Regarding the first point, there is no longer a meaningful political party dedicated to working people, and both parties are contributing to the annihilation of meaningful economic opportunities for the working class. Generally speaking, the Democrats support globalization, immigration, and the growth of a captured regulatory state that has annihilated the value of labor throughout the country, and Republicans support taxing economic rents less than income derived by work and ridiculous and expensive foreign boondoggles (at least until Trump).

However, for whatever reason, the mantle of who is going to hammer the middle harder switches every decade or so. For example, there’s no question in my mind that George Bush’s Republican Party of 2000-2008 was the far greater evil of the two parties at that time. The Iraq War, bailouts for the super rich, etc did more meaningful harm to working people than the Democratic alternatives of the day (even though they also would have served the interests of the oligarchy if they came to power, but I can’t imagine Al Gore, John Kerry or Obama (first term) wrecking things as badly).

In contrast, today, the Democratic Party is more dangerous because what is really crippling the country is the diminished value of labor, and education isn’t the answer. There is no way for you to specialize out of the problem when everything is open to insourcing and outsourcing, and there are only so many jobs in finance and consulting. Obviously, the Republican tax policy is absurd, especially in light of the recent bailouts, but what are increased taxes going to do if Bezos is the only employer (exaggerating obviously, but you get the point). The tax dollars are going to fund a larger bureaucracy staffed by people that want to eventually work for the entities they regulate, and by extension, assist in the gutter concentration of wealth and power?

Of course, a cynical view is that there is no longer any meaningful choice and the two parties are just one apparatus, with puppet masters pulling the strings. (People laugh at conspiracy theorists, but the older I get, the more plausible this theory becomes). Nevertheless, even if this is true, even if there is no real substantive difference, when the population votes for the guy or gal at least paying lip service to their concerns at a particular time, it at least serves as a vehicle of expressing frustration or protest.

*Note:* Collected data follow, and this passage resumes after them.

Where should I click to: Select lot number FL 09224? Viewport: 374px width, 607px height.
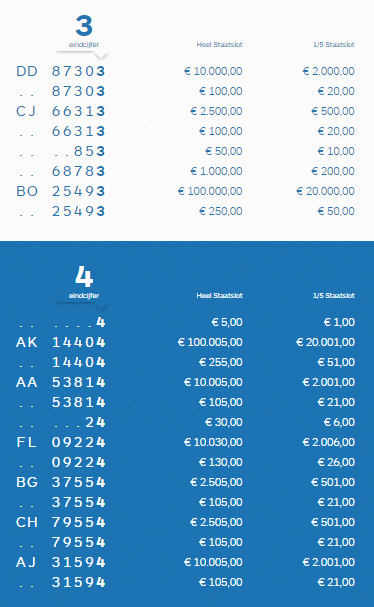pos(61,442)
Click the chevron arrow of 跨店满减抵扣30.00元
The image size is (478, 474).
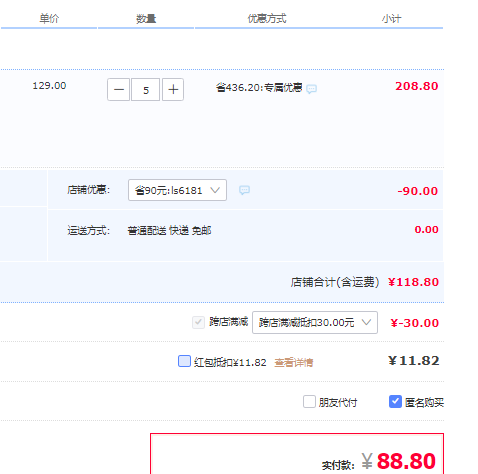tap(366, 322)
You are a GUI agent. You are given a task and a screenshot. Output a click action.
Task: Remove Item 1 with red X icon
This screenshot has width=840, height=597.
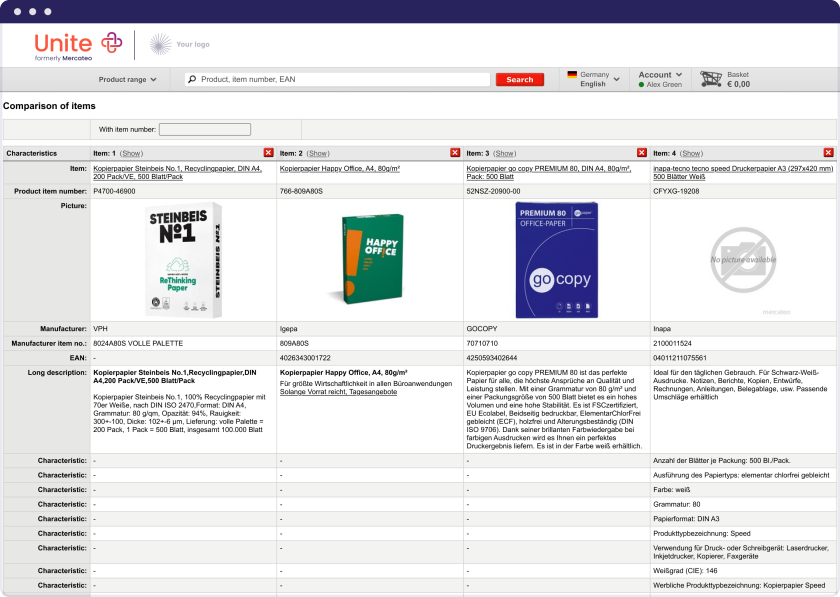[x=268, y=153]
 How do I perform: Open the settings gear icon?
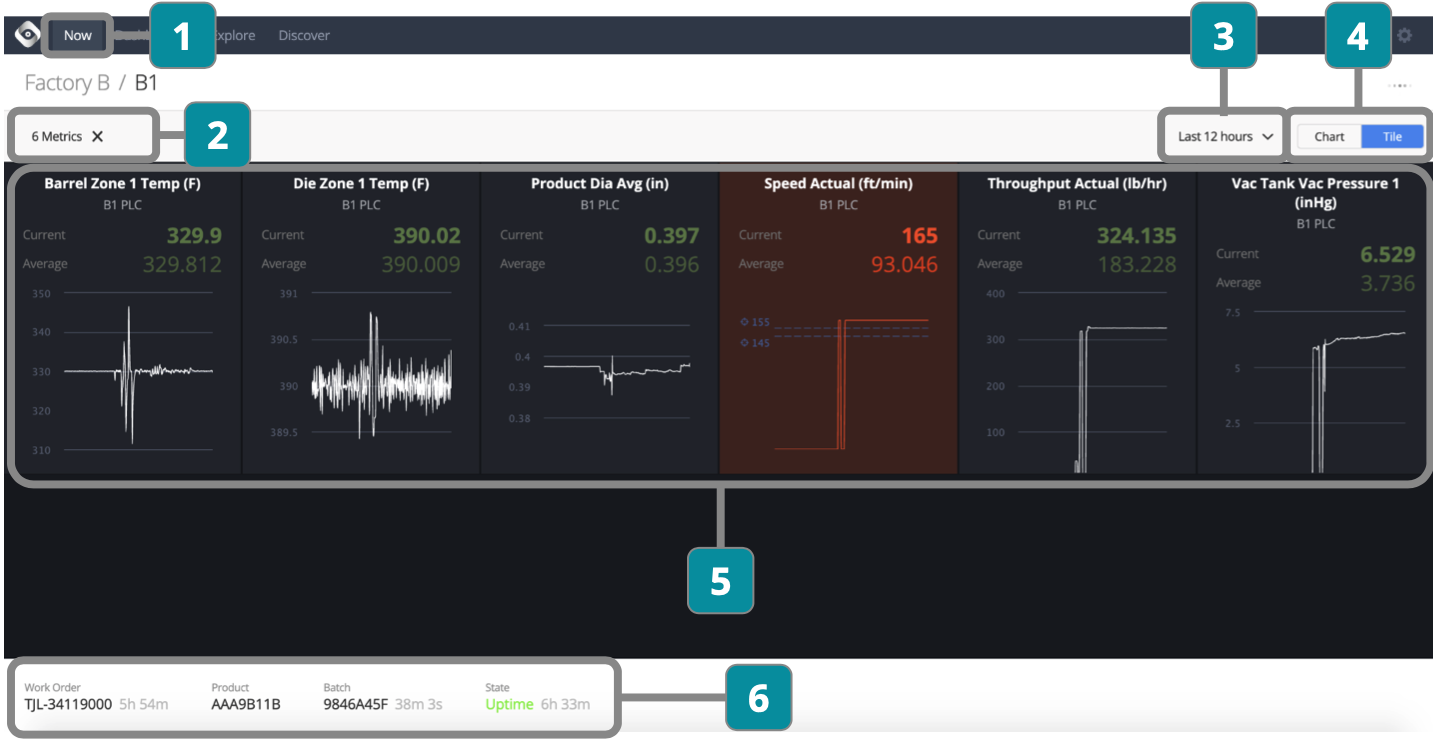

The cyclical nature of when the population feels the pain of the poor decisions of one of the two parties likely determines permanent allegiances. If you watched Sean Hannity lie through his teeth about the Iraq War and you experienced the financial devastation associated with (or at least catalyzed by) the Iraq War, you are likely going to be MSNBC for life. In contrast, if during the Obama years you began to really feel the accelerated impact of globalization and immigration on the labor market, whether you are an engineer for an American tech company or a blue collar worker, and the Democrats call you a racist because you are voicing a legitimate economic concern, well now you are a Tucker Carlson guy, and aren’t going to be interested in what MSNBC has to say.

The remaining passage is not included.